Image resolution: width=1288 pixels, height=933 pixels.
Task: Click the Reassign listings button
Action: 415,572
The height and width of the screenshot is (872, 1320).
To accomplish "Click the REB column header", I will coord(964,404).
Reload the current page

==

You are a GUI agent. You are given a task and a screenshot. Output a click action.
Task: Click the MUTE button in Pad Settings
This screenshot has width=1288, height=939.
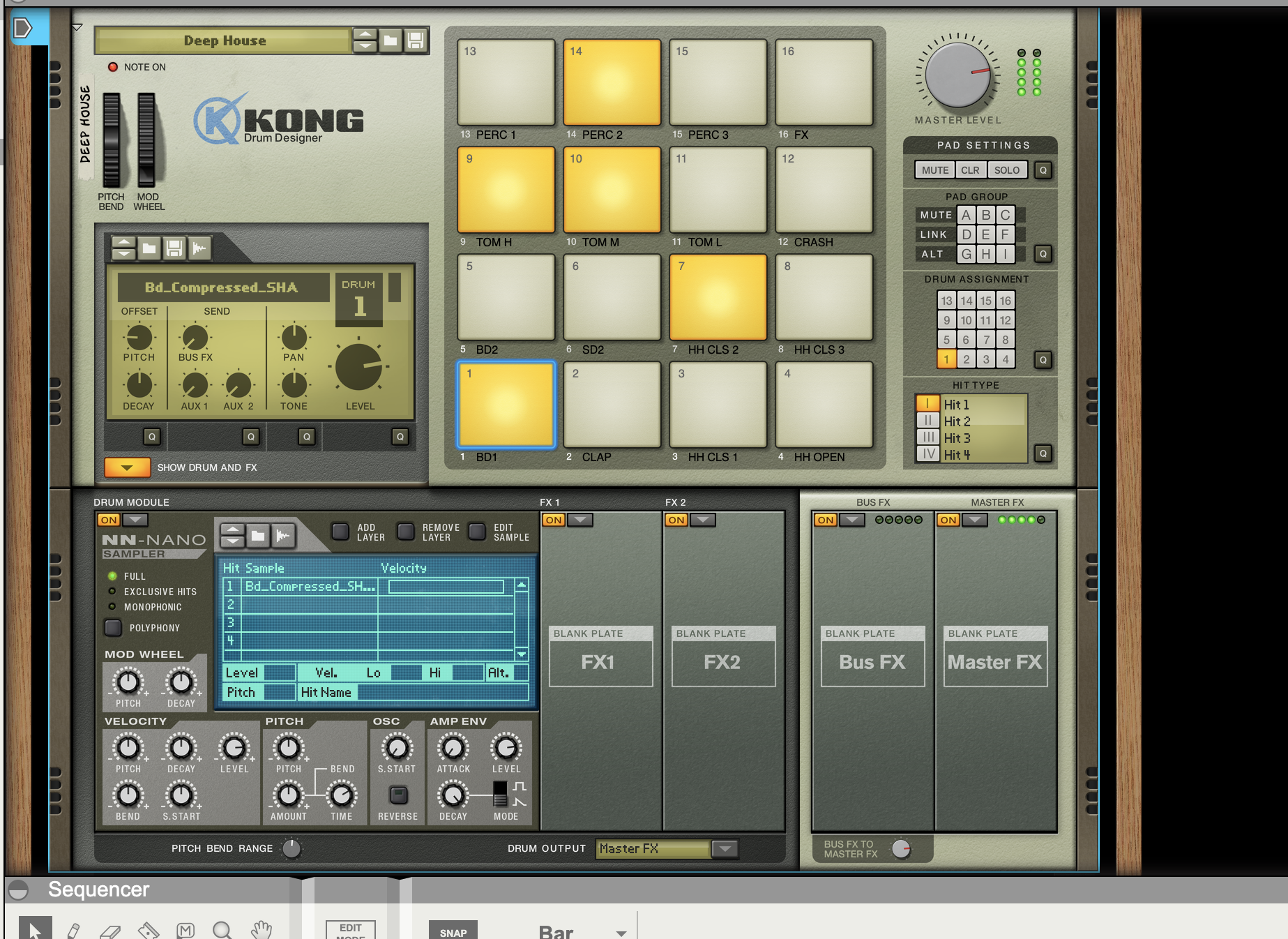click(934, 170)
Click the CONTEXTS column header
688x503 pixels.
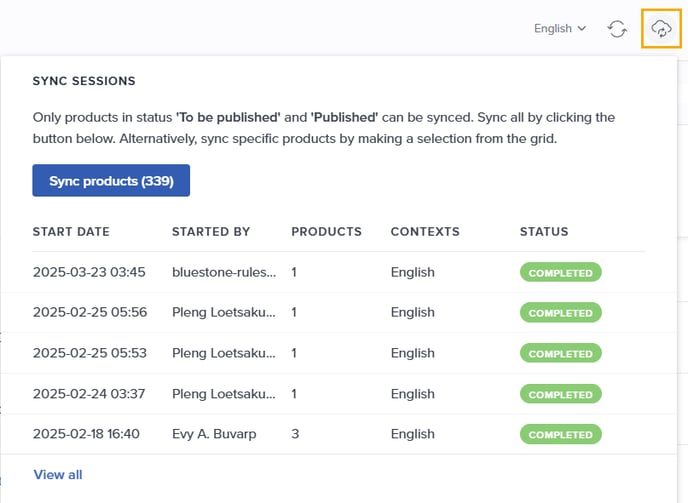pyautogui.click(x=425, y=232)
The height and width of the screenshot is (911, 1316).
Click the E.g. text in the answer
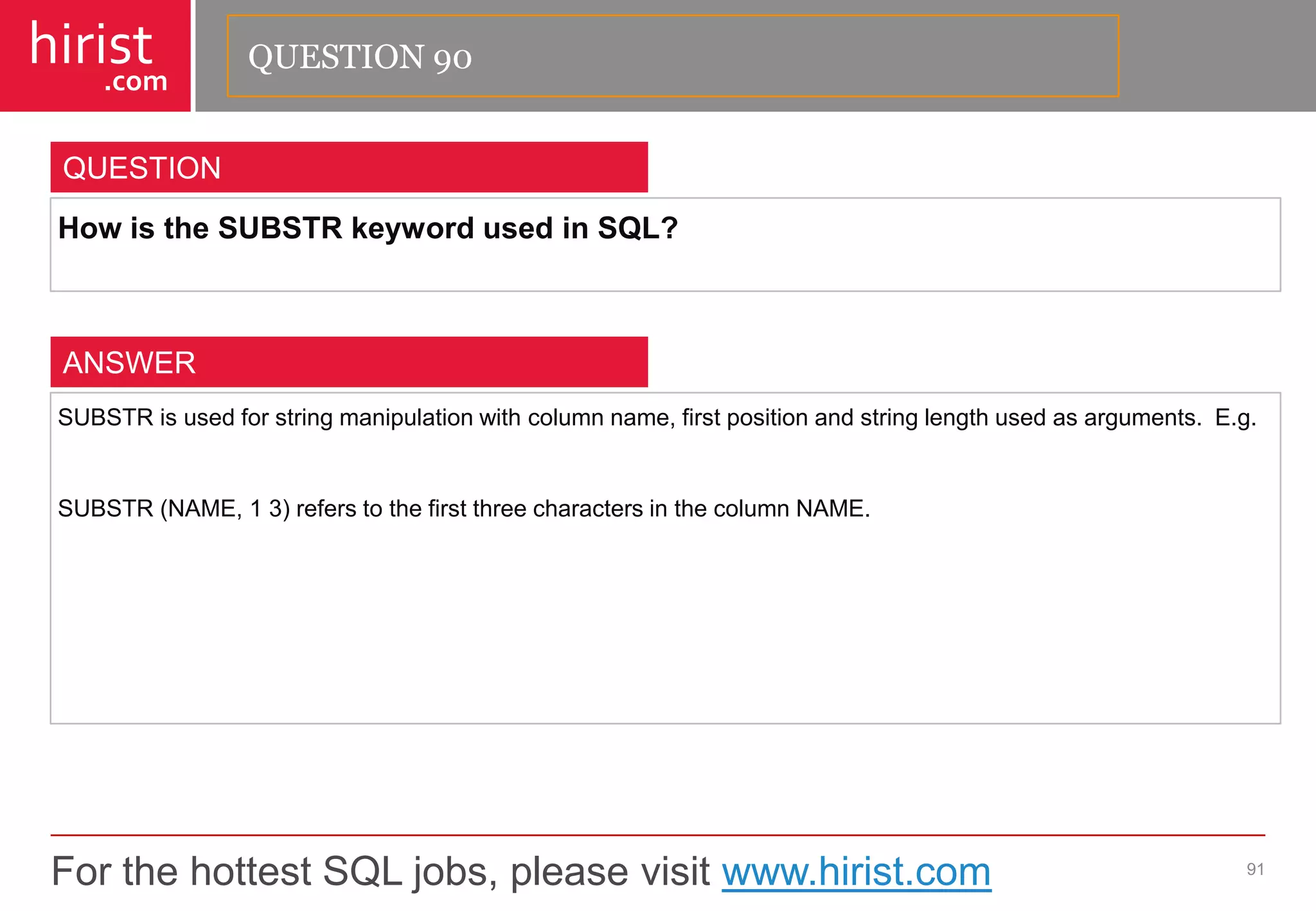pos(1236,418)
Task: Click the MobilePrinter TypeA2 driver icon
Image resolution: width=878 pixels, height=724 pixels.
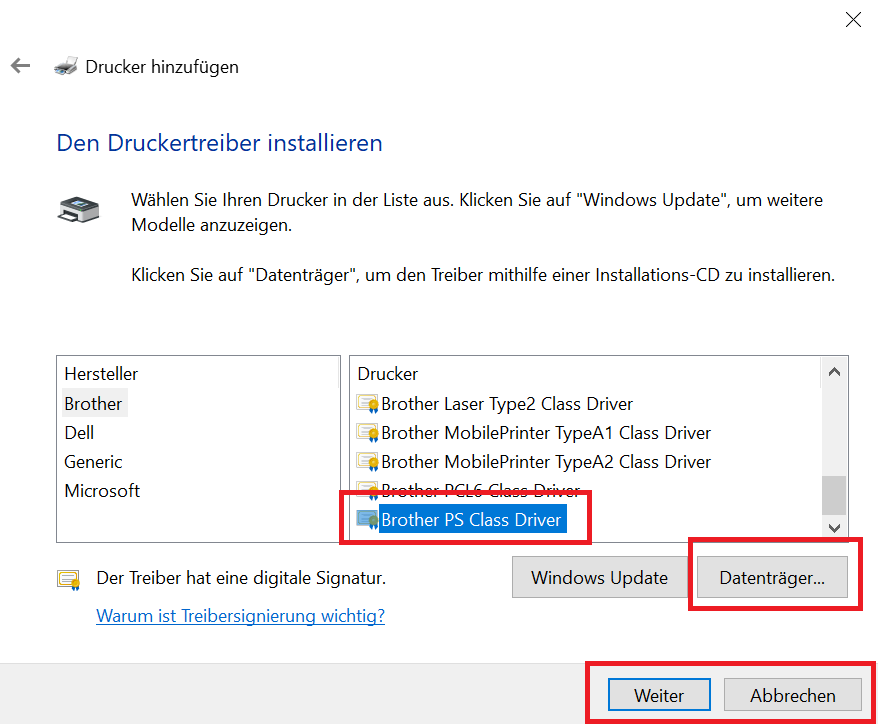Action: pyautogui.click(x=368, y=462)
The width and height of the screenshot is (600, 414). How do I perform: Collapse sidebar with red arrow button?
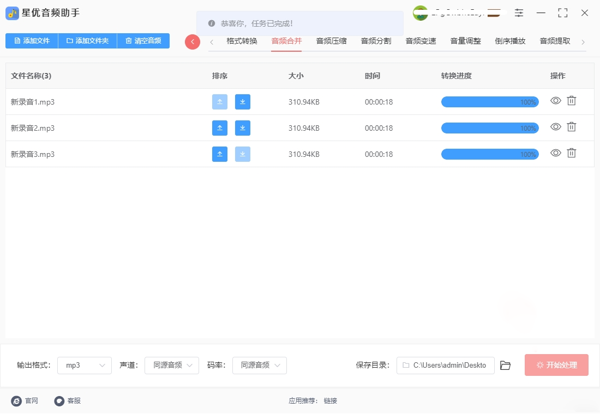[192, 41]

• Instruction
Count the lines in the two blocks above that contain the string "height", treating case as significant. Give only the number.

• Written solution
6